Mais les moyens d’être soi-même, de vivre sa vie, d’agir immédiatement sont loin d’être établis ; ils doivent être recherchés. A l’époque de Landauer, dans les familles de toute l’Europe, les nourrices font beaucoup pour faire progresser la cause anarchiste en menaçant les petits garçons : « Tu finiras comme Ravachol ! ». Insurrection, illégalisme, action directe sous toutes ses formes, anarcho-syndicalisme, « éducationnisme », coopératives, communautés, vie en-dehors sur une base individuelle ou collective, changement de mode de vie : le refus de l’attente comme effet de la critique de l’autorité prend des formes diverses. Les moins intéressantes sont parfois les plus célèbres. Elles continuent encore à occuper le terrain dans tous les milieux où l’objectif principal est de faire trembler la nourrice.

Landauer, comme Nettlau, connait la critique anarchiste de l’attentisme de la sociale démocratie. Il l’a souvent menée lui-même ; il la reprend à son fondement dans les longs chapitres de l’Appel au Socialisme consacrés à déboulonner la statue théorique de Karl Marx. Mais ici, à partir de l’exemple de Tucker, pensant à Nettlau, pensant à lui-même, il s’attaque à la passivité interne au mouvement anarchiste lui-même, passivité interne et d’une certaine manière spécifique de l’anarchisme, sous ses différentes formes, « quel que soit le courant ». Conseils donc d’un connaisseur.

L’attentiste anarchiste n’arrive jamais à définir une tâche à poursuivre dans l’immédiat. Le social-démocrate est l’homme noyé dans les petites tâches intermédiaires, l’ultra spécialiste des mille et un moyens pour n’arriver à rien. L’attentiste anarchiste est le pur passif : les conditions ne sont jamais les bonnes ; les choses ne sont pas assez claires ; il y a trop d’obstacles. L’attente est incapacité à passer à l’action et l’incapacité à passer à l’action est incapacité à définir une tâche immédiate. L’attentisme est impuissance. Ecoutez un attentiste vous définir « sa » tâche immédiate : vous n’y comprenez rien. Et notez que la réciproque est vraie : si vous ne comprenez rien à la tâche immédiate, il y a fort à parier que vous avez à faire à un attentiste, même sous les oripeaux de l’ultra – activisme.

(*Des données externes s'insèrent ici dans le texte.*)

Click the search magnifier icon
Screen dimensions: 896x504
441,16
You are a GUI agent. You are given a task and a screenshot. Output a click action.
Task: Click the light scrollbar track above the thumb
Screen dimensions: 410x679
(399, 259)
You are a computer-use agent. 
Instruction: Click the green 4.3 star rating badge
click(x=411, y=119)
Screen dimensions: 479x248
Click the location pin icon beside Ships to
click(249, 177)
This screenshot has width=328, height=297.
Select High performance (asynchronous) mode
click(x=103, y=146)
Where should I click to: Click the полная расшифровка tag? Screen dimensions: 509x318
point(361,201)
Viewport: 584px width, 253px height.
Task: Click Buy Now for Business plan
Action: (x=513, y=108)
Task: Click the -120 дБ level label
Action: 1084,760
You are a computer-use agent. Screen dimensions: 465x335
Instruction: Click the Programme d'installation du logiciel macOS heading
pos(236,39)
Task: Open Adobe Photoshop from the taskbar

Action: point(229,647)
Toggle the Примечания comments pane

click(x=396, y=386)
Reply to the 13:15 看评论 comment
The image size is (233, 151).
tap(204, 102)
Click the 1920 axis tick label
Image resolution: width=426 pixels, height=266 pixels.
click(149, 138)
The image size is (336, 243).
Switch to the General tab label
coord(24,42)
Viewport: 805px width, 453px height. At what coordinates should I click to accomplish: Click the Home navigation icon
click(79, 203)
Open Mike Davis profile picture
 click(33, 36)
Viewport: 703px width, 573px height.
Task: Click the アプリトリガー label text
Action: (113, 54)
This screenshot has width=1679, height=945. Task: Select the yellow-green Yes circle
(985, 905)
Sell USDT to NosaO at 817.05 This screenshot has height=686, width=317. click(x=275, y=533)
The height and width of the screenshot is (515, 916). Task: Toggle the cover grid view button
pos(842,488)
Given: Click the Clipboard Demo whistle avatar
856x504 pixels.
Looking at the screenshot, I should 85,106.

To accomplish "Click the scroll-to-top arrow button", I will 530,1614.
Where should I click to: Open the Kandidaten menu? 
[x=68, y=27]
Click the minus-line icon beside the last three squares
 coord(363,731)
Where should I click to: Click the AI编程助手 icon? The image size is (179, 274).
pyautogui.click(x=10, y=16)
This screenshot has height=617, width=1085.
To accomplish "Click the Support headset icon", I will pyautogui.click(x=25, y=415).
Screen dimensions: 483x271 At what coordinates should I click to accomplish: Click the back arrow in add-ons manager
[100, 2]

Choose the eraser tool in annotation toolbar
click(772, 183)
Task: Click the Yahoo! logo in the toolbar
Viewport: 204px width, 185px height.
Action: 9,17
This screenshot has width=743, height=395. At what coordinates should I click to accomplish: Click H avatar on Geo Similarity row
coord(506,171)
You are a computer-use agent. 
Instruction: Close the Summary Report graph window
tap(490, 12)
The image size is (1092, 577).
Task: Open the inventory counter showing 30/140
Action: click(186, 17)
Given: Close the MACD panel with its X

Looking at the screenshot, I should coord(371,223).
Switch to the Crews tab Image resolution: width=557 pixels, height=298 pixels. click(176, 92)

Je veux agir. Landauer grave sa devise. En philosophie infinitive : « Vouloir agir ». Certains ne veulent pas agir ; ce sont les attentistes. D’autres veulent ne pas agir ; peut-être Nettlau ? sûrement Tucker ! Landauer n’est pas un attentiste ; il ne veut pas se contenter d’une position intellectuelle ; il veut mettre en œuvre son propre « vouloir agir ». Il y a de la tristesse dans cette devise. La qualité de la contribution de Landauer fut très vite reconnue, et cela, dès la première époque de son activité publique. La police ne s’y trompait pas …Mais il ne réussit ni à gagner les ouvriers à sa conception, ni même à influencer le mouvement anarchiste ; et il mourût au service d’une cause qui n’était pas vraiment la sienne.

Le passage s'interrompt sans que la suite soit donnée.